Which lines in the records below contain the word "screenshot"? Report each of them.

*Source data*
------------------------------

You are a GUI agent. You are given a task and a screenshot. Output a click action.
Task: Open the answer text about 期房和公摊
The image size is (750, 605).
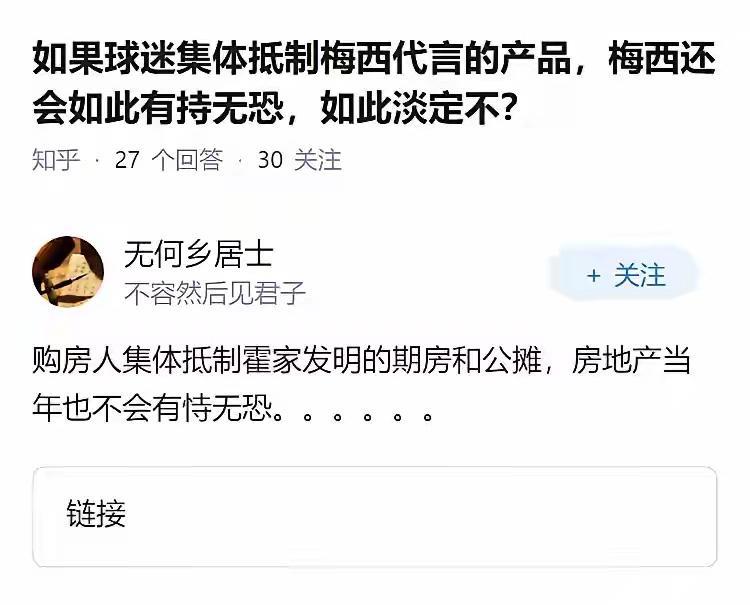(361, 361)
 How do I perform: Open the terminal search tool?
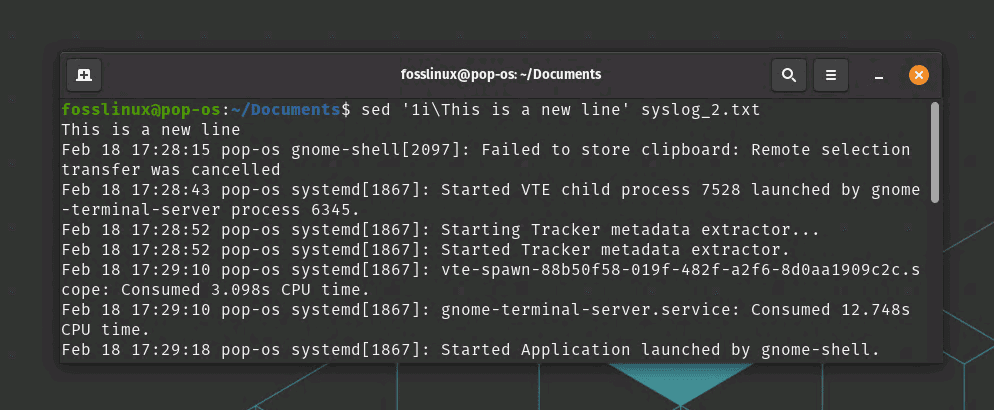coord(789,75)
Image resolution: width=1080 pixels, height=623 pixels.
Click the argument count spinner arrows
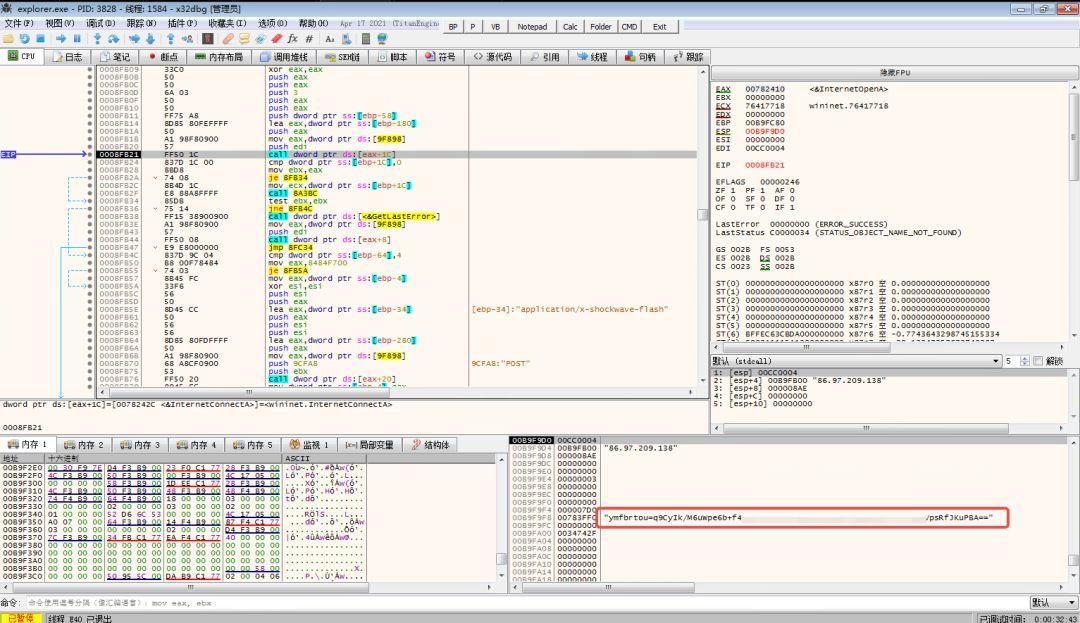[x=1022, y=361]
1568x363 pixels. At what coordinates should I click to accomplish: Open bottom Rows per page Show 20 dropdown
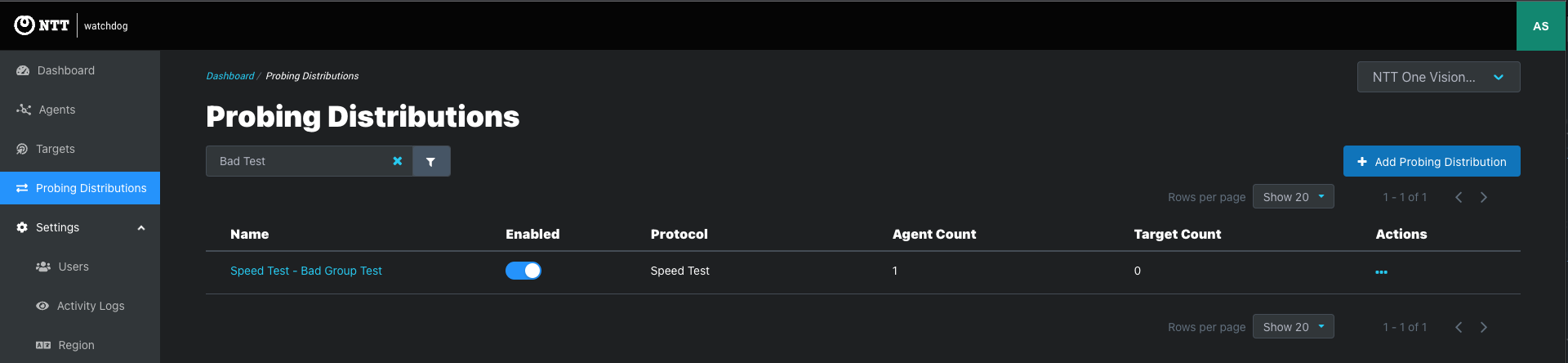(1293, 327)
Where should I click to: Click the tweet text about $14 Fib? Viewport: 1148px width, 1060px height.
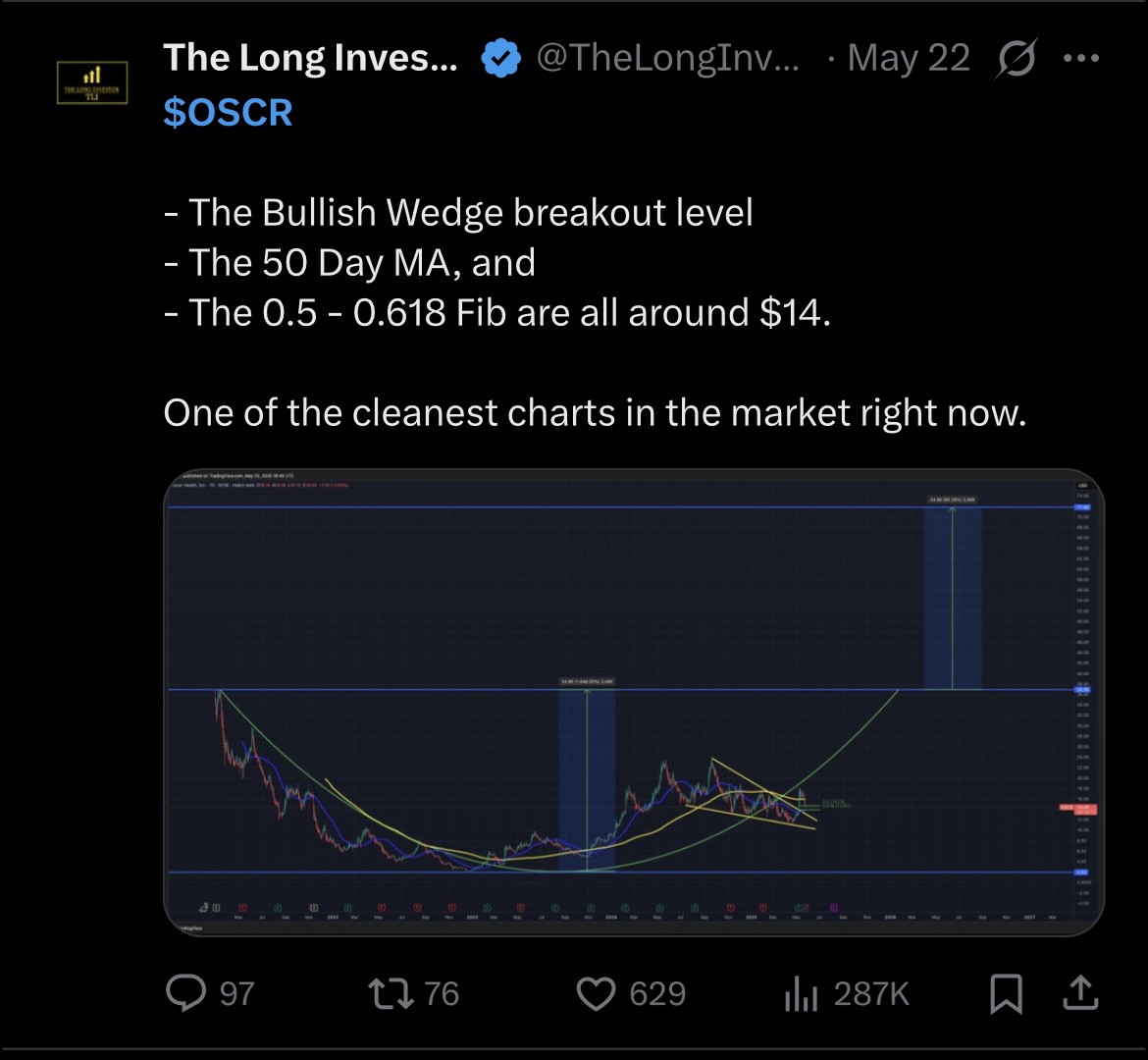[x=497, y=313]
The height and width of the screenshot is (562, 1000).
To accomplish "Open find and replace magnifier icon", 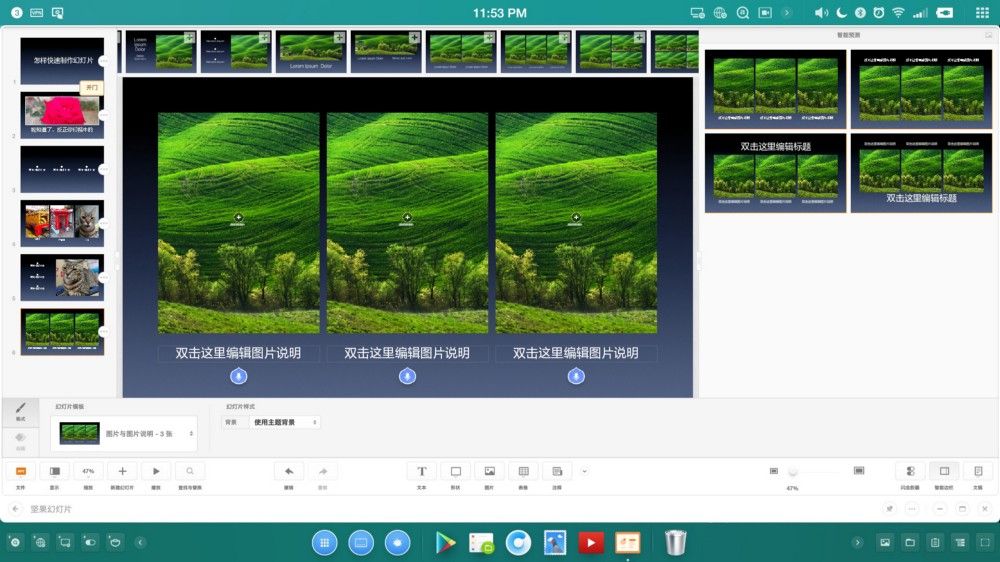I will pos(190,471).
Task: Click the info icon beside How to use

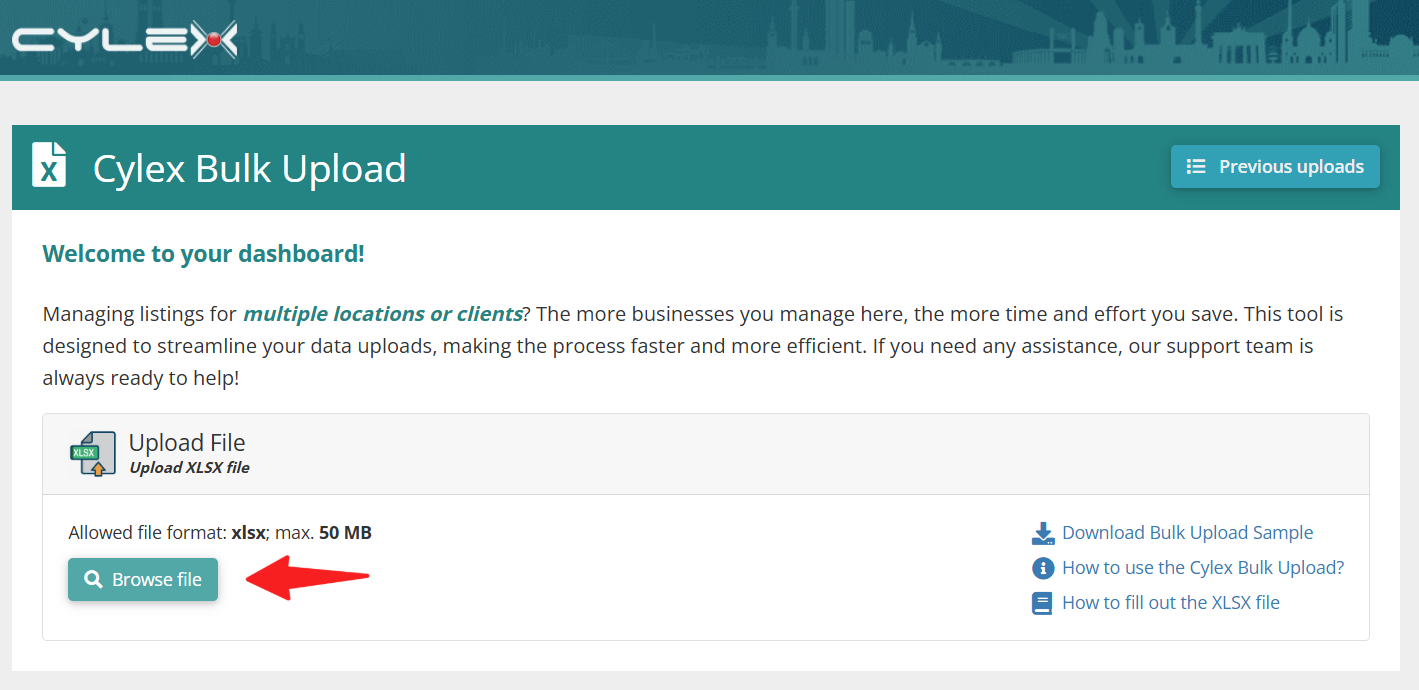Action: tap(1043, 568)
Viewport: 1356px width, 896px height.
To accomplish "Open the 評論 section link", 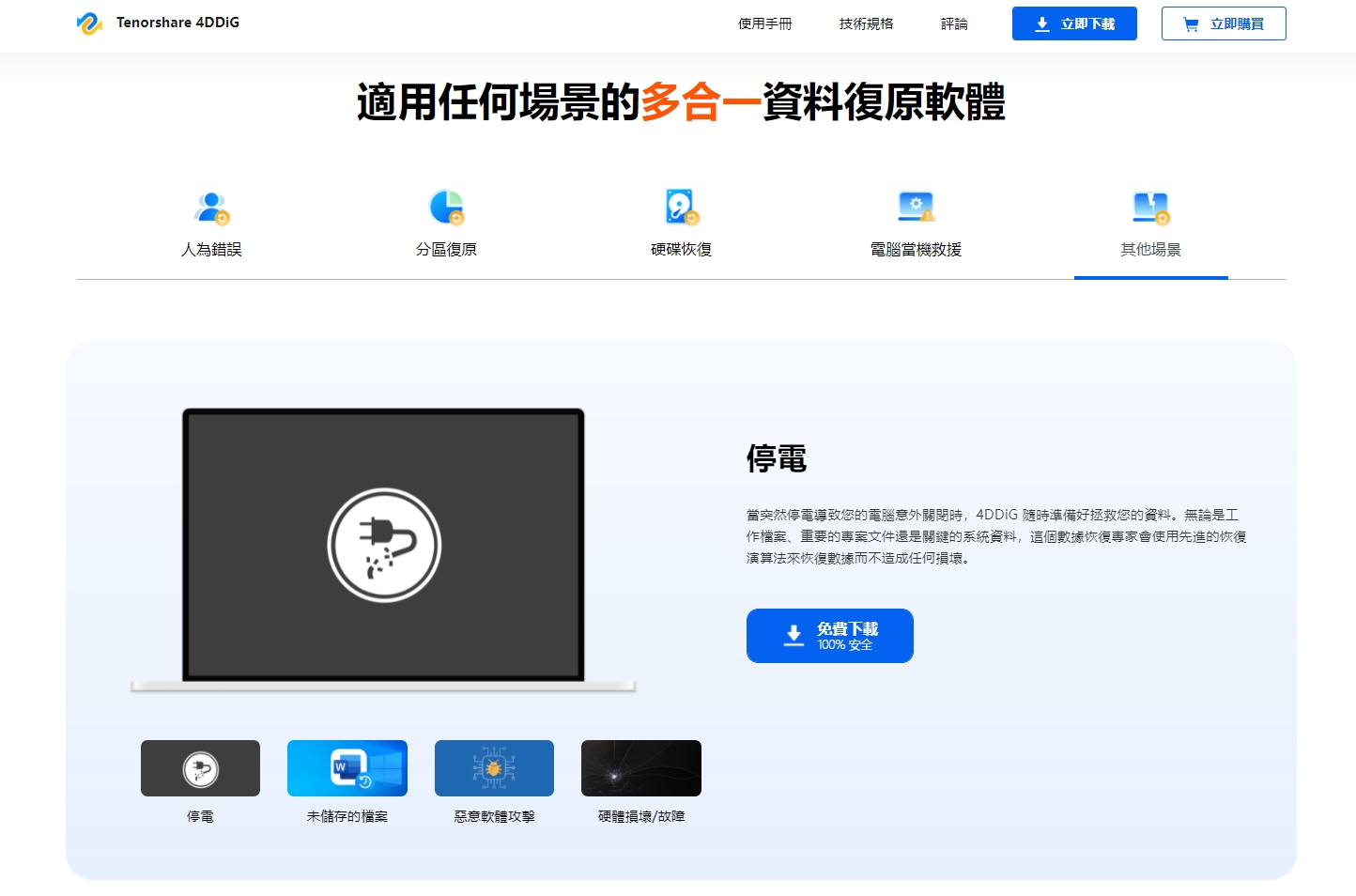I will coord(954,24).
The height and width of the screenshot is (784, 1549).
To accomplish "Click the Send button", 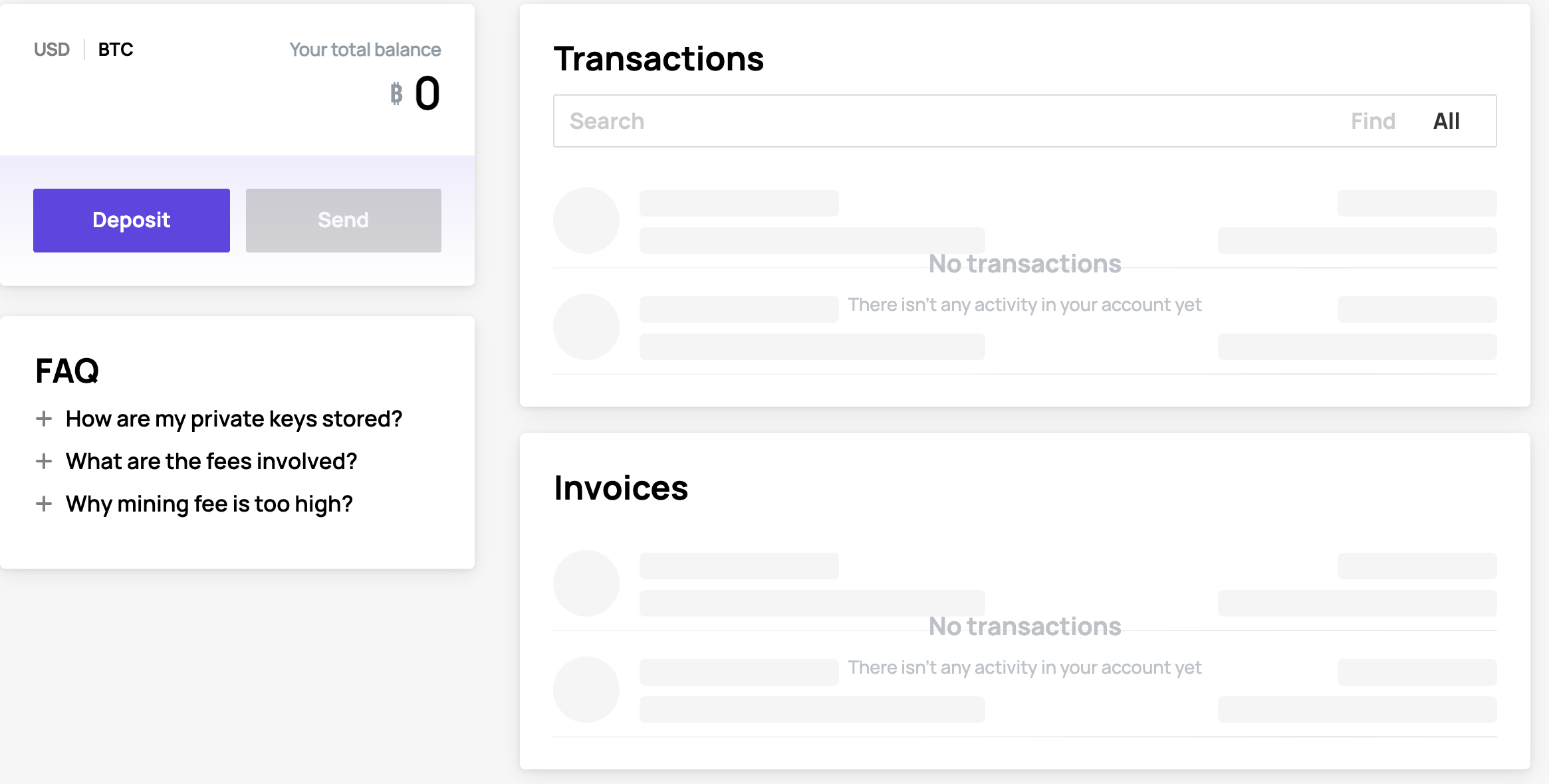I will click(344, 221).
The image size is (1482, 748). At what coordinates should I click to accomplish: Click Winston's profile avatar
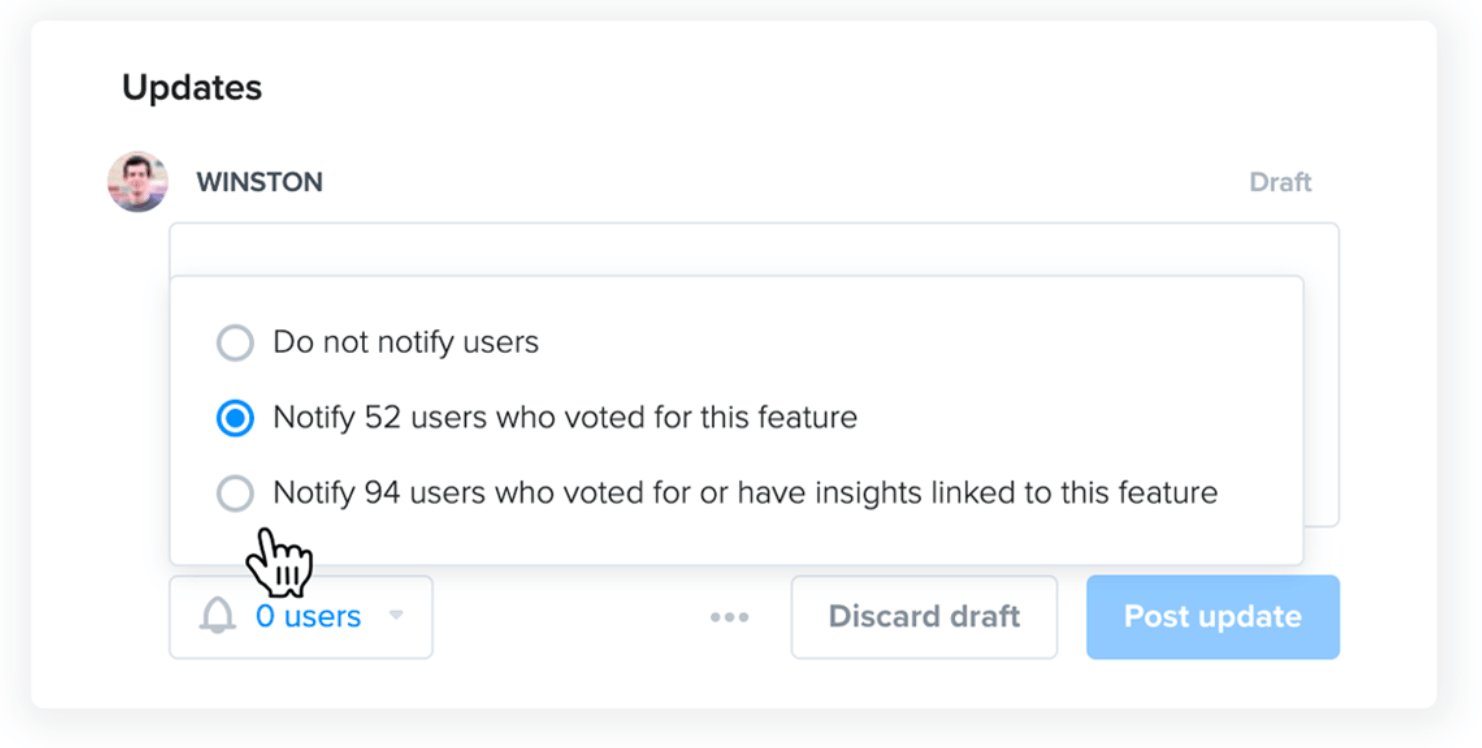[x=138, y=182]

------------------------------

*RESULT FOR THIS EXERCISE*
You are a GUI agent. You are given a task and a screenshot. Output a click action.
The height and width of the screenshot is (562, 1000).
The height and width of the screenshot is (784, 1549).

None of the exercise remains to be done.